17th January 2007 Print
The Czech Republic’s property market is primed for a second phase of accelerated growth which is catching the eye of investors across Europe, but it isn’t solely the strength of the economy that is driving this interest. Changing VAT laws will see UK investors flock to buy in Czech before new rates come into practice in 2008, according to Property Secrets Head of Research and Analysis Simon Tweddle.

There are several reasons why Czech is set to outperform its rivals. Property Secrets forecast an average 6-7% GDP growth for the next 3 years in Czech with FDI and wage increases features of the strong economic performance which is boosting its property market. Property Secrets expect property prices to increase by an average of 13% across Czech in 2007, with hot-spots such as Prague and Brno forecasted to record impressive property price growth of 20% and 15% respectively.

That accounts for the growth and to an extent the demand, but this doesn’t tell the whole story as Tweddle outlines.

“The Czech Republic’s economic performance plus the predicted interest-only mortgages entering the market in late 2007 are extremely good reasons for investors to cast the eye over property there, but the real driver for demand in 2007 is going to be the changing VAT laws that become effective on 1 January 2008.”

The new legislation will see VAT rates increasing on 1 January 2008 from the current 5% to 19%.

Tweddle continues; “The 14% increase offers investors a huge incentive to purchase before the year end. The undoubted demand will fuel price growth, and pockets of the Czech market such as Prague and Brno are expected to grow well over the national average.

“For a UK property investor, Czech offers a low-risk investment with stable long-term growth and the expectation of high capital growth in 2007. With the changing VAT laws, l would expect the canny investor to consider Czech, certainly above the likes of Bulgaria.”

Another legislative change that has finally been accepted in the Czech Republic is the procedure for EU citizens buying a property in Czech. Tweddle elaborates:

“A barrier to access for many investors was the requirement to form a company before being able to purchase a property. An EU card should have been the sole requirement since accession into the EU in June 2004 but it has taken time for Czech bureaucracy to catch up with the amended law. Thankfully it now has.”
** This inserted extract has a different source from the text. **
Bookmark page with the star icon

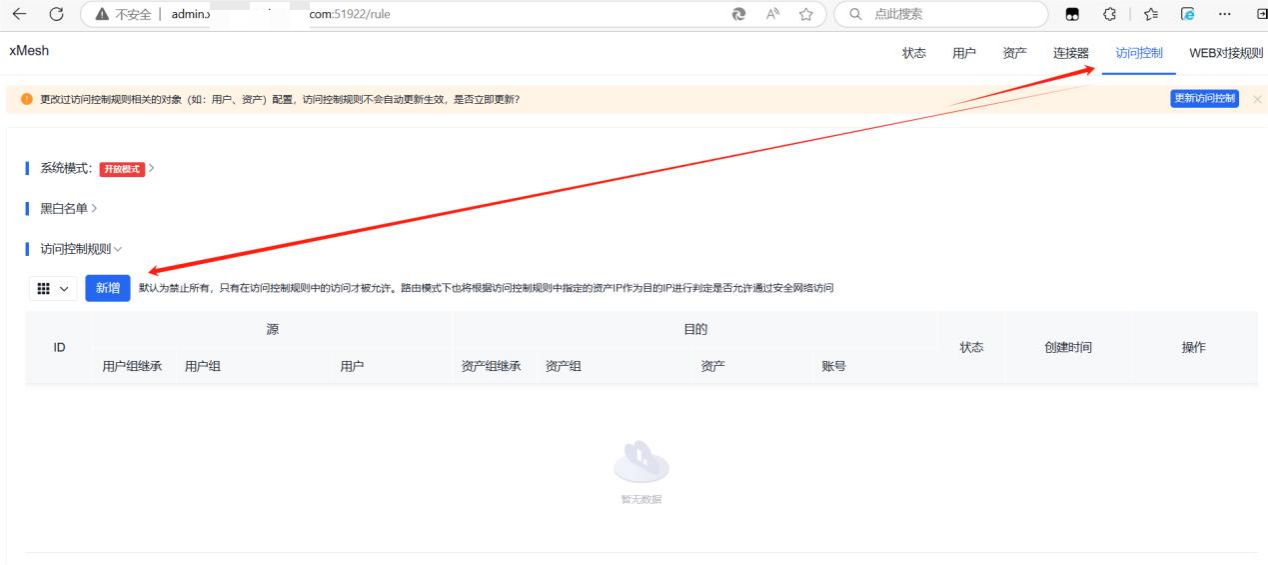point(805,14)
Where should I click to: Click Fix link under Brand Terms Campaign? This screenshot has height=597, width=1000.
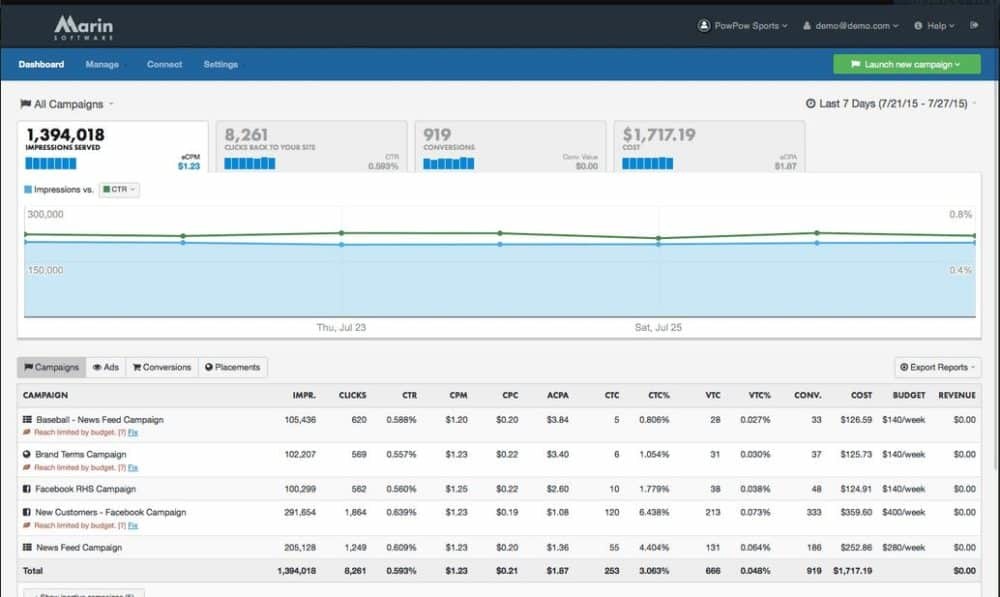(x=133, y=467)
But Tweddle warns investors to be aware that developers are equally interested in cashing in on projects before year end 2007 which may lead to them cutting corners to get to market.

“The potential is for some of the more unscrupulous developers to launch without planning permission and in order to attract buyers, set unrealistic completion dates.

“Investors should be aware that any payments made after 01 January 2008 will be liable for the 14% price rise after this date. If payments do flow into 2008, it makes good sense to reconcile this VAT hike with an expected rate of return on the property before investing.”